• Have computers become bloated and over complicated?

    From LundukeJournal@1337:1/100 to All on Thu Mar 10 23:15:04 2022
    Have computers become bloated and over complicated?

    Date:
    Thu, 10 Mar 2022 23:14:11 GMT

    Description:
    And why is the answer "oh-my-gosh-yes-are-you-kidding"?

    FULL STORY ======================================================================

    Have computers in general become bloated and over complicated? Would it be better if we took the simplicity of the C64 / Apple II generation and updated the hardware?

    Basically turn it on and boom, a dos prompt (with a pretty background) opens or load a disk and boom...an app runs. - Vimiew (on Lunduke.Locals.com)

    Its a good question!

    Lets take a quick look back at computers, over the last 30 years, and what they were able to do with their limited resources (by todays standards).

    In the 1980s, we had computers that could cold boot all the way to a
    graphical desktop in a matter of seconds.

    To be fair, we also has 1980s rigs that took a minute or two for the same purpose.

    In the early 1990s, we had graphical desktop systems with extremely powerful office suites including WYSIWYG desktop publishing and high-end graphic design. All with mere MEGABYTES of memory. And processors that were a tiny fraction of the speed of modern CPUs. Microsoft Office 4.2 running on MacOS 7.5.x. Has all the word processing features most people use nowadays.
    Except it uses less memory and runs faster.

    In 1999, 23 years ago, I purchased an iMac DV. Had a G3 processor (at 400 MHz), 128 MB of RAM. And could do digital video editing like a champ. Heck.
    You cant even boot an operating system with 128 MB of RAM nowadays.

    And thats not even going back as far as the original question asked! Go back all the to the Apple II or Commodore 64? Shoot. The things that developers did with mere KB of memory is nothing short of technical wizardry!

    Compare that to modern equipment with specifications that are astronomically higher in almost every possible way and the fact that much of our software actually manages to run slower than similar software did 30 or 40 years ago

    I think the question, then, is quite fair and reasonable.

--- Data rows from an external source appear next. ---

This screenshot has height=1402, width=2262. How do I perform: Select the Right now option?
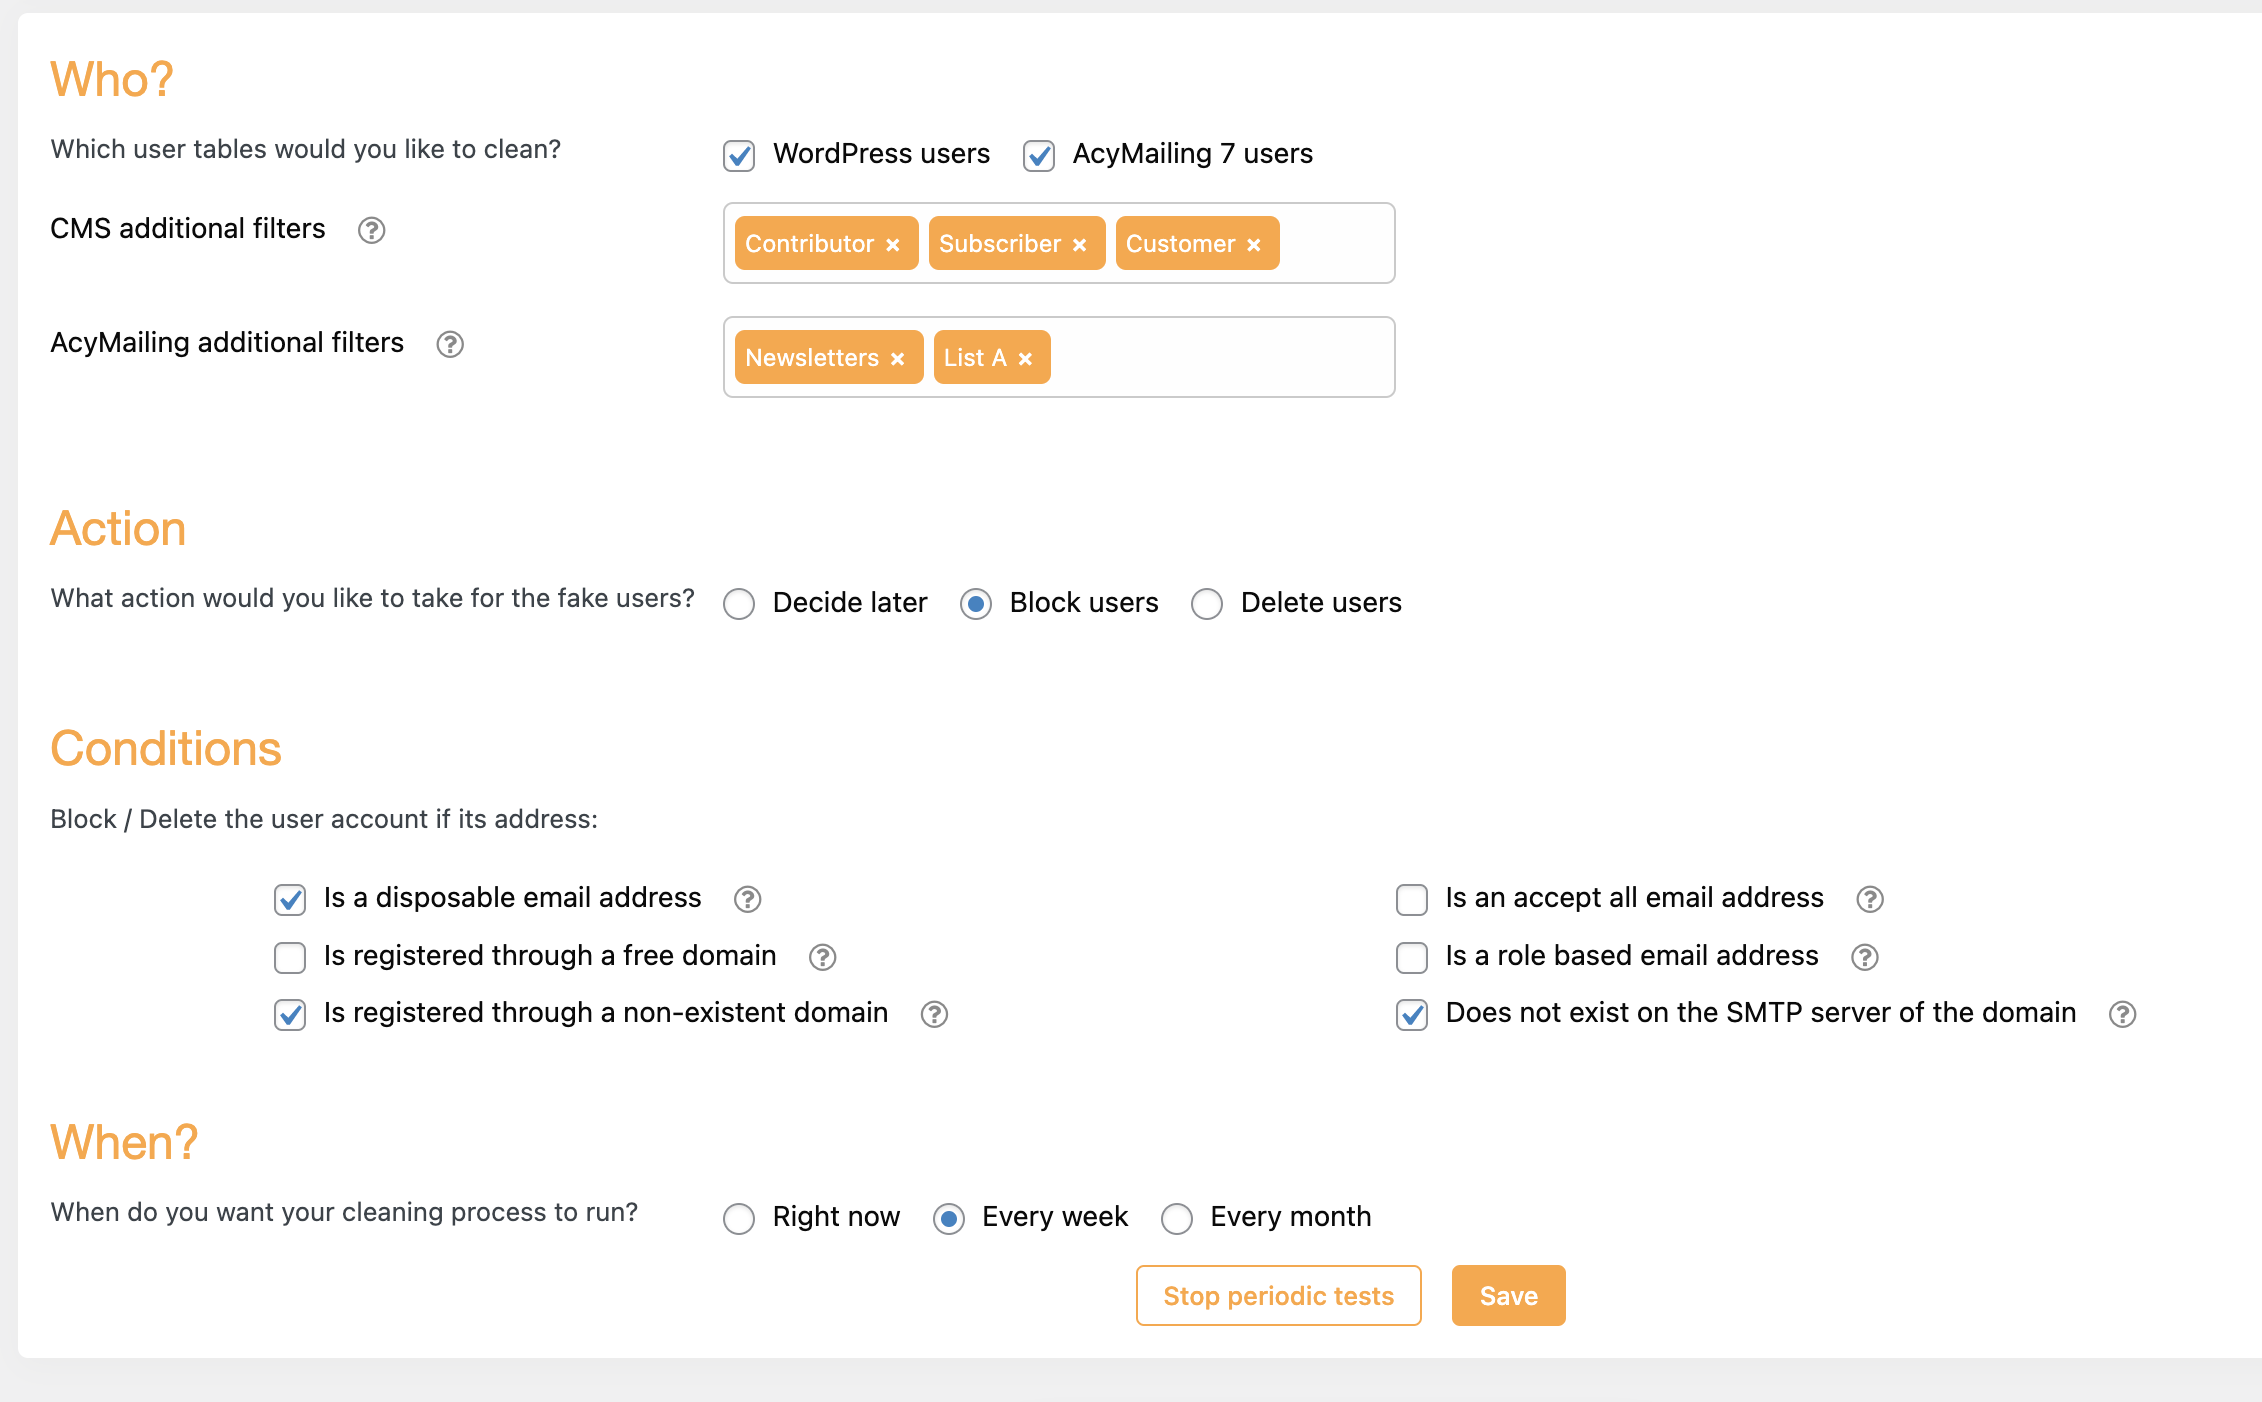pos(739,1219)
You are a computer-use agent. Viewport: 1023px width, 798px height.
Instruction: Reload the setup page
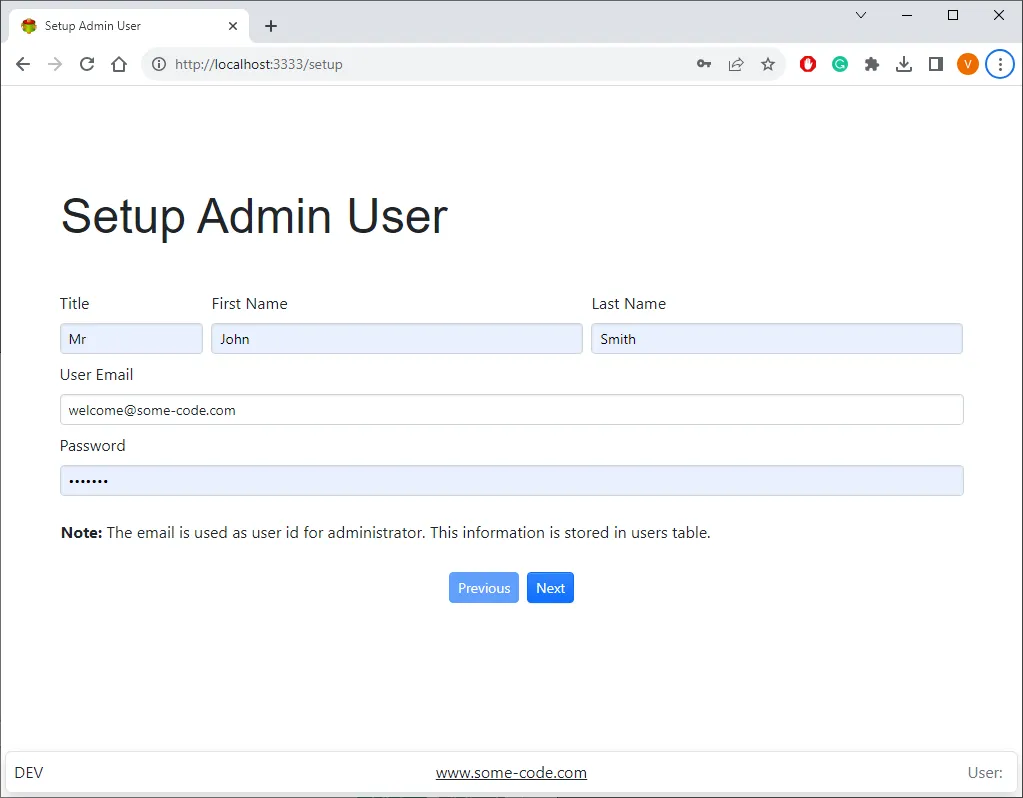pos(86,63)
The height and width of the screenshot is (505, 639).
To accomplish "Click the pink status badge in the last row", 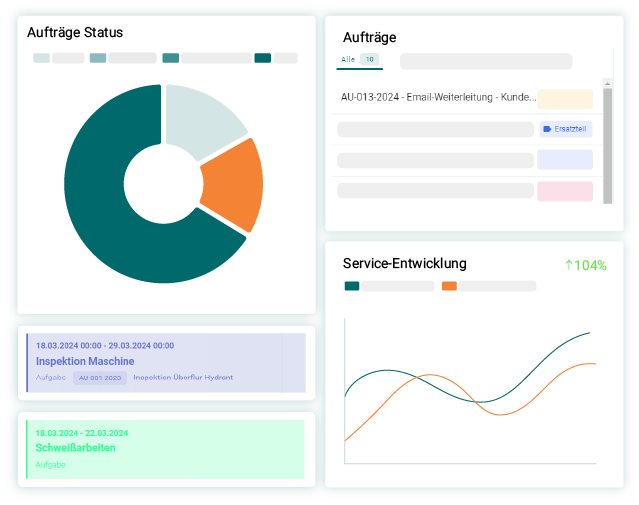I will (x=565, y=191).
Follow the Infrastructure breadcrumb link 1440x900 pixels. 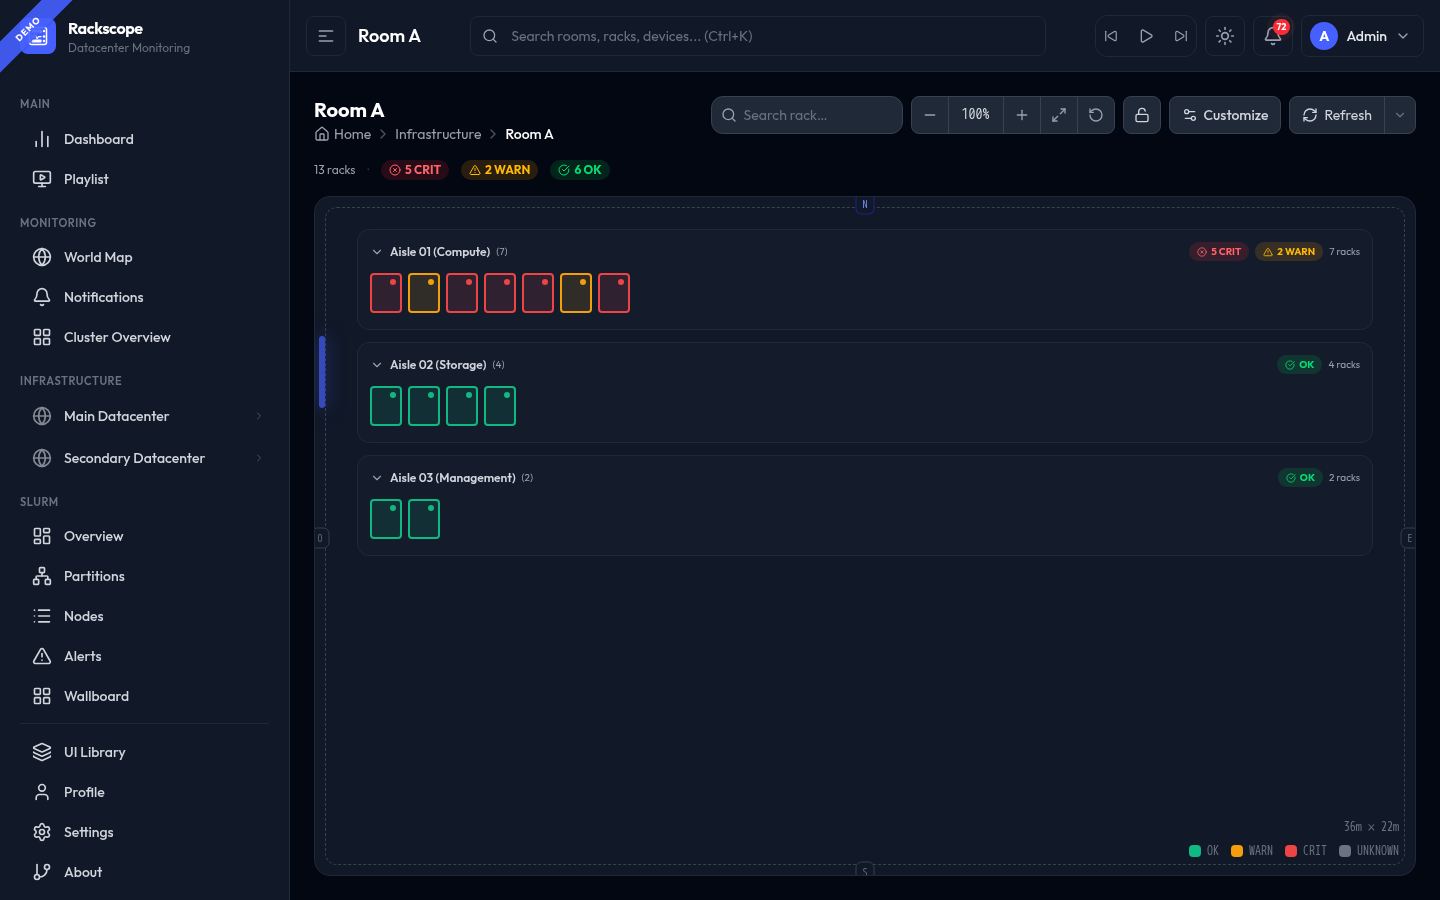coord(438,134)
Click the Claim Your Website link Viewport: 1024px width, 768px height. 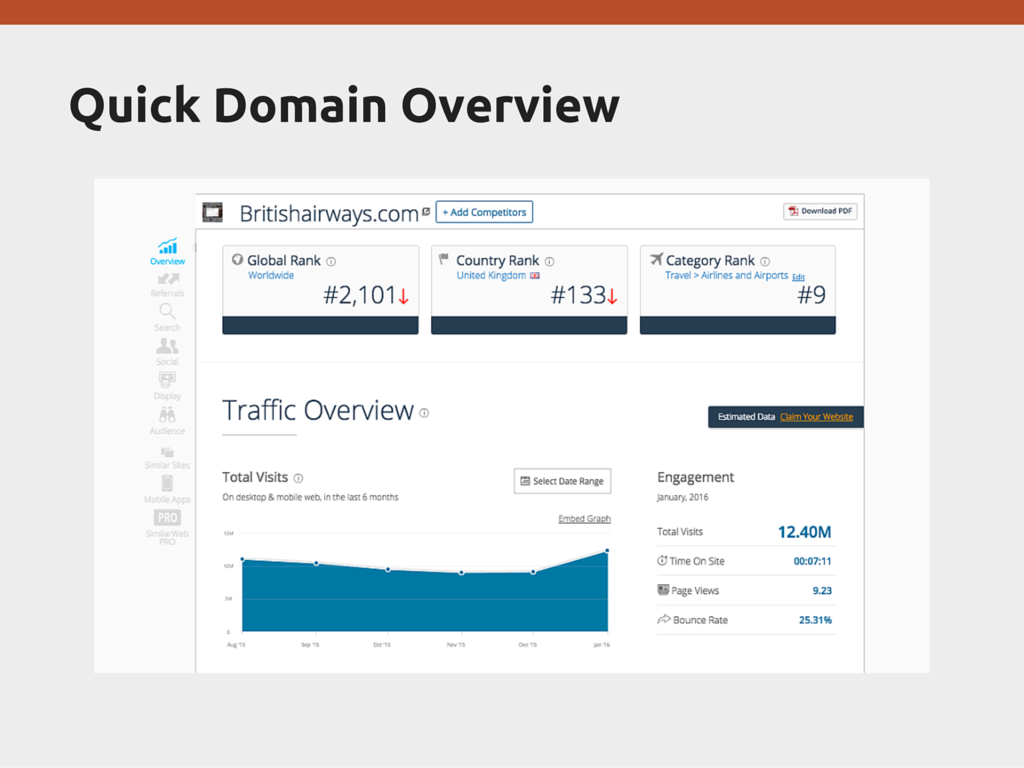pos(816,417)
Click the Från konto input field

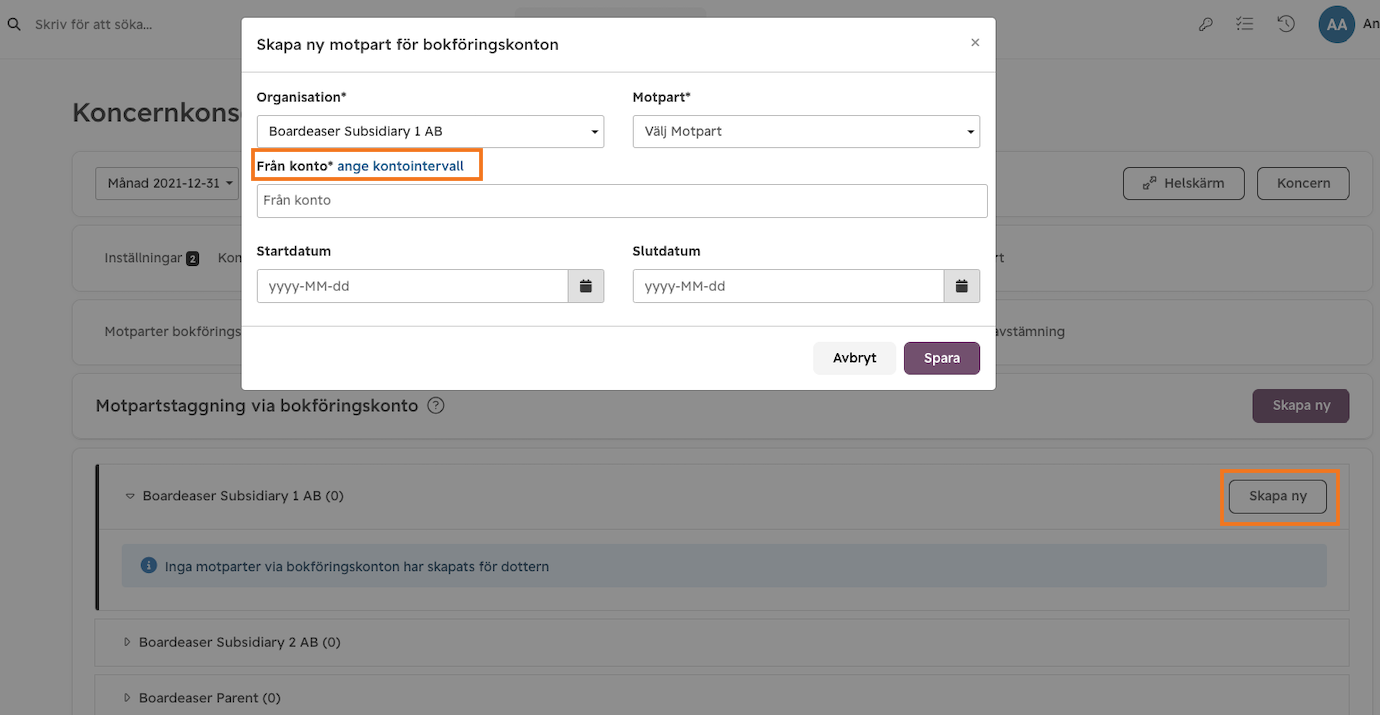click(x=622, y=200)
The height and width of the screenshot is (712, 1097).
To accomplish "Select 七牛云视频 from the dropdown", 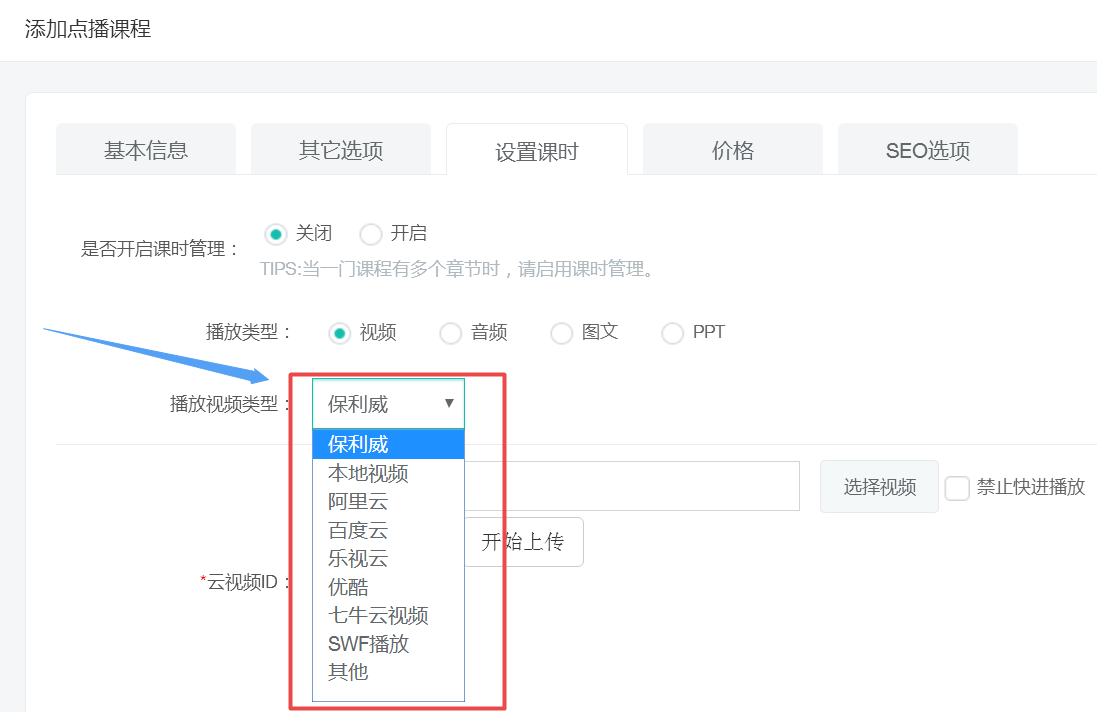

    Add on top of this the fact that there are distinct advantages to having simpler to use software. Less distractions. Easier to focus. Tending to be less software running at once (which also helps performance).

    Well

    What if what if we took that old-school way of doing things and simply updated the hardware? What if we took a DOS PC or a C64 and swapped out the CPU for something approaching modern (and able to address more memory) then bumped up the RAM and storage.

    But, for most intents and purposes, kept the way the systems functioned exactly the same.

    What would that look like?

    Ill tell you one thing: The software would absolutely scream . And I dont think that would be a bad thing.

    To come back to the core question: Have computers become bloated and over complicated?

    I think the answer is, undeniably, yes . And then some .

    Luckily, there are some software projects out there that have focused on
    being lightweight and, hence, a bit more old-school.

    Tiny Core Linux , for example, can run in as little as 22 MB of RAM. (Which means that if you ran Firefox on top of Tiny Core your web browser would take roughly 50 times the amount of RAM as your entire operating system before
    even loading a web page.)

    And the Suckless software (such as dwn and st), are also quite lightweight.

    So there are bright spots here and there. But not many.